In this work, I perform following tasks:
- While comparing sinusoidal and ReLU activation functions, I also consider Fourier approximants of square and triangle waves as activation functions.
- I am focussing on 2D reconstruction, where the task of the model is to map coordinates to pixel values.
- For training purpose, the key idea is to approximate discrete operators like Sobel and Laplacian with partial derviative (achievable via autograd). Essentially
$\Delta{I}=\frac{\partial I'}{\partial x}$ and$\Delta^2{I}=\frac{\partial^2 I'}{\partial x^2}$ are assumed. Here$I$ is the origin image and$I'$ is the reconstructed image. - Compare the reconstruction from two perspectives. First perspective is to change the activation functions among ReLU, Sine, Triangular and Square wave.
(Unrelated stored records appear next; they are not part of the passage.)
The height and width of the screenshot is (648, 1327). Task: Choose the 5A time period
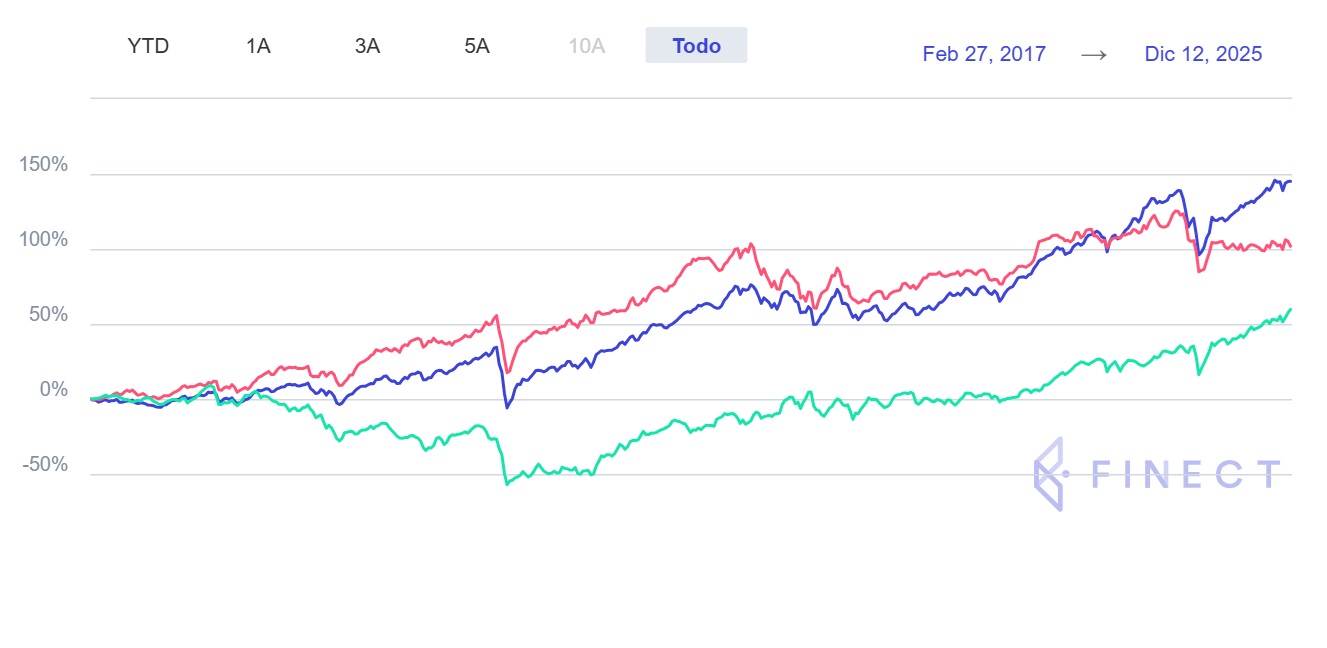[x=477, y=46]
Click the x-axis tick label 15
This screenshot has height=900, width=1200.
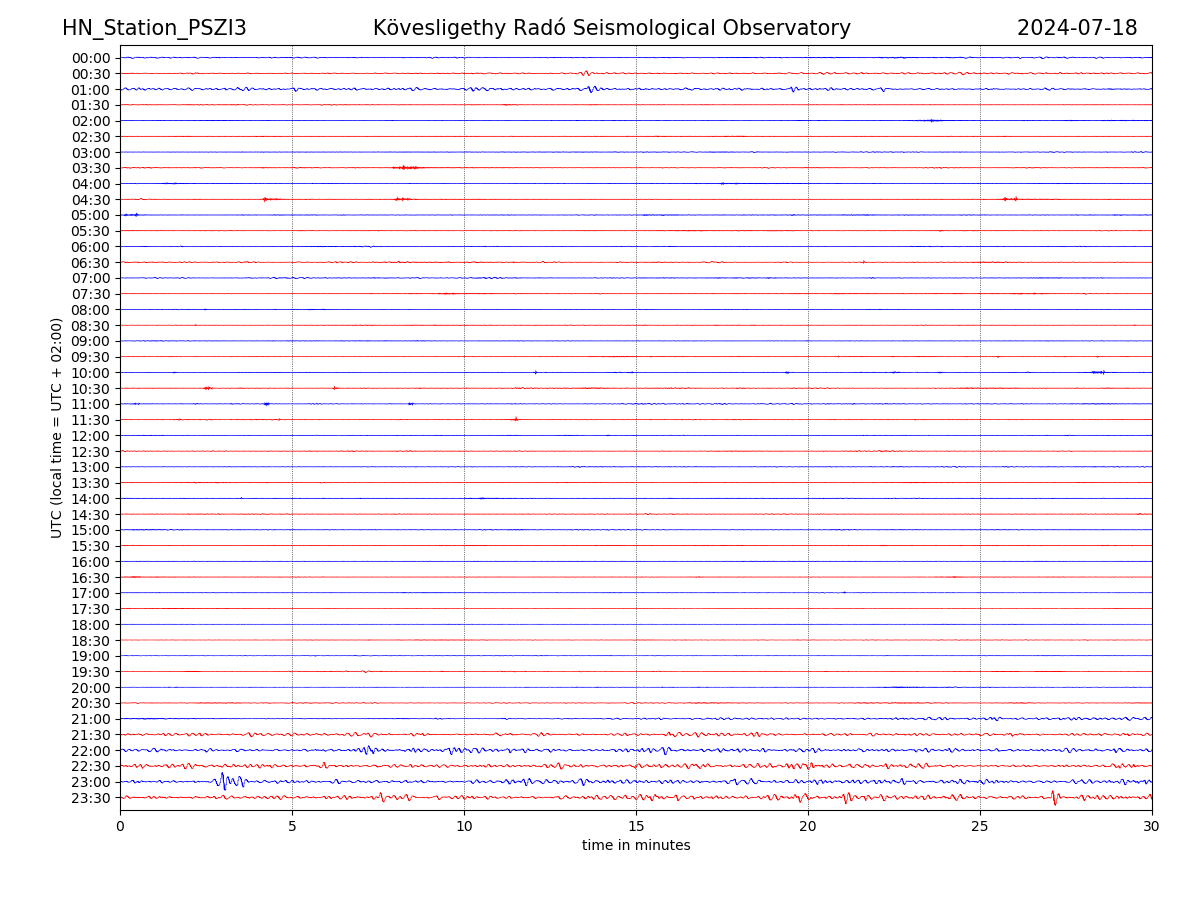click(636, 827)
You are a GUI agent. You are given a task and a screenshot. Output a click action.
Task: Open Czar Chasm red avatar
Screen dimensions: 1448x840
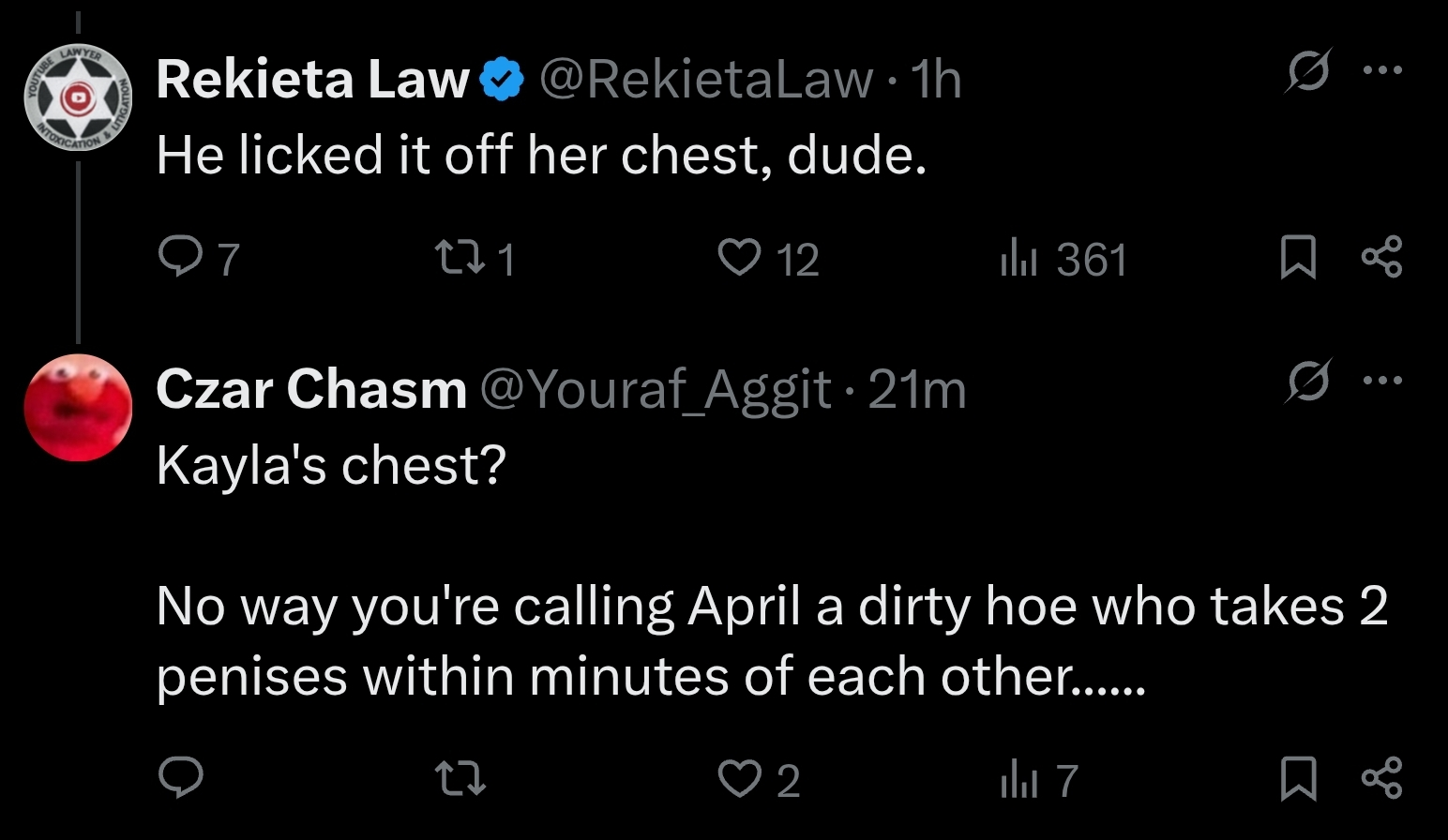pos(78,408)
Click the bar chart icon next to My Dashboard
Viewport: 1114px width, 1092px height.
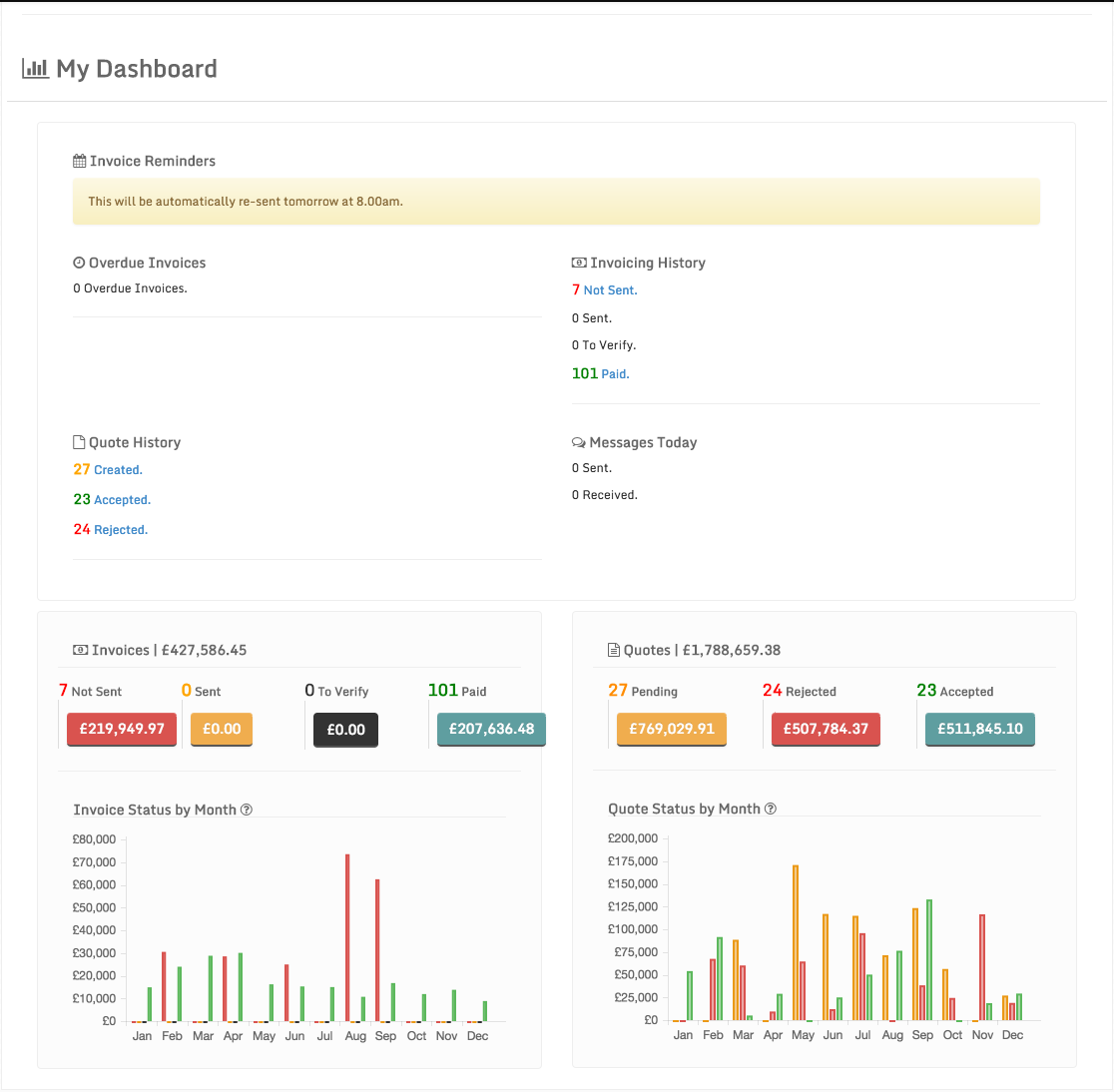point(35,69)
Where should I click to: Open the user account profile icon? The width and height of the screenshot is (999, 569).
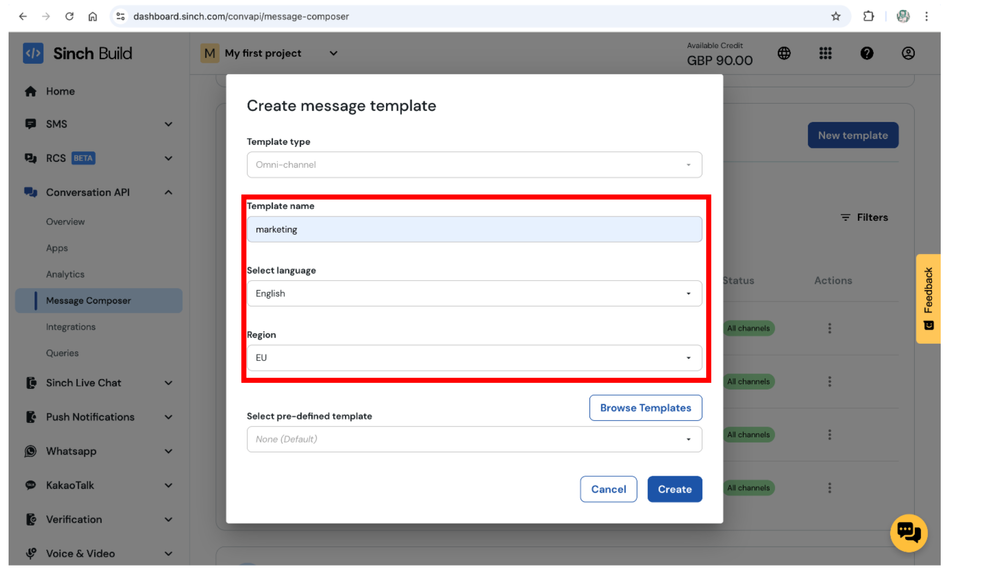tap(908, 54)
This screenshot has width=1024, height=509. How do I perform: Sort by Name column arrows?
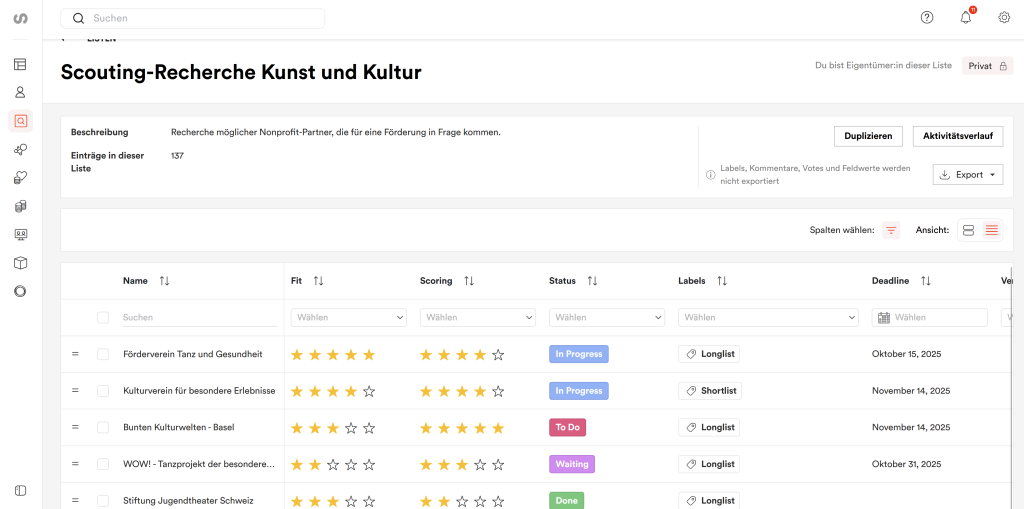click(x=164, y=281)
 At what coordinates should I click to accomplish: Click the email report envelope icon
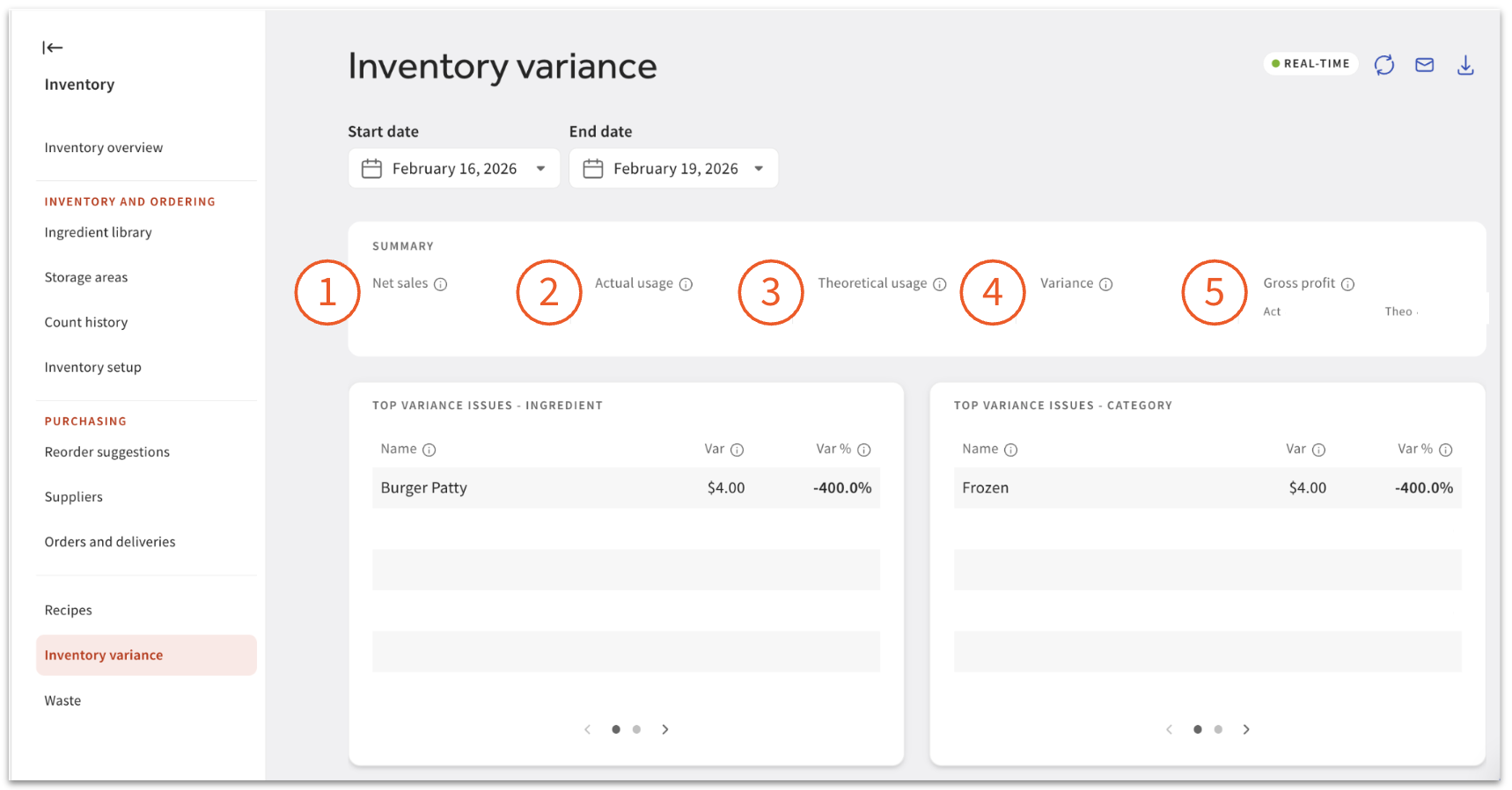pos(1424,64)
Second perspective is the minimization loss by minimizing (essentially)
$||I-I'||_2$ ,$||\Delta{I}-\frac{\partial I'}{\partial x}||_2$ ,$||\Delta^2{I}-\frac{\partial^2 I'}{\partial x^2}||_2$ and combination of all three. - Plotting the layer output distribution over the sine, traingular and sqaure wave activation functions.
Assuming the pytorch, opencv, scipy and matplotlib are installed in an environment with python>=3.9, the attributes of this work (1-4) are implemented and reproduced by
python main.py --n_epochs 100 --learning_rate 1e-4 --hidden_features 256 --hidden_layers 2 --img_path \path\to\image.png --n_modes 4
# n_epochs: number of training epochs
# learning_rate: learning rate for training
# hidden_features: number of hidden features in the model
# hidden_layers: number of hidden layers in the model
# img_path: path to the image
# n_modes: number of modes in the Fourier approximation
The (5) attribute is implemented in the jupyter notebooks.
The columns represents reference images and reconstructed images with variations of change of loss functions (under Second perspective). The rows represent the original, gradiant and Laplacian of image in order. Following plots show the reconstructions with respect to First perspective.
In following I plot and compare the distribution of output over layers for random inputs, with weight initialization of MLP same as that of the paper.
I can make deductions as follows. Triangular wave activation function leads to relatively sparse outputs, and would be better at fitting gradients and laplacians, as compared to original image. On the other hand, square wave seems to roughly have similar distribution as that of sine. But the fact that square wave clearly underperforms possibly illuminates on fact that degeneracy in weight distribution (where the outputs are expected to be dense) leads to inferior performance.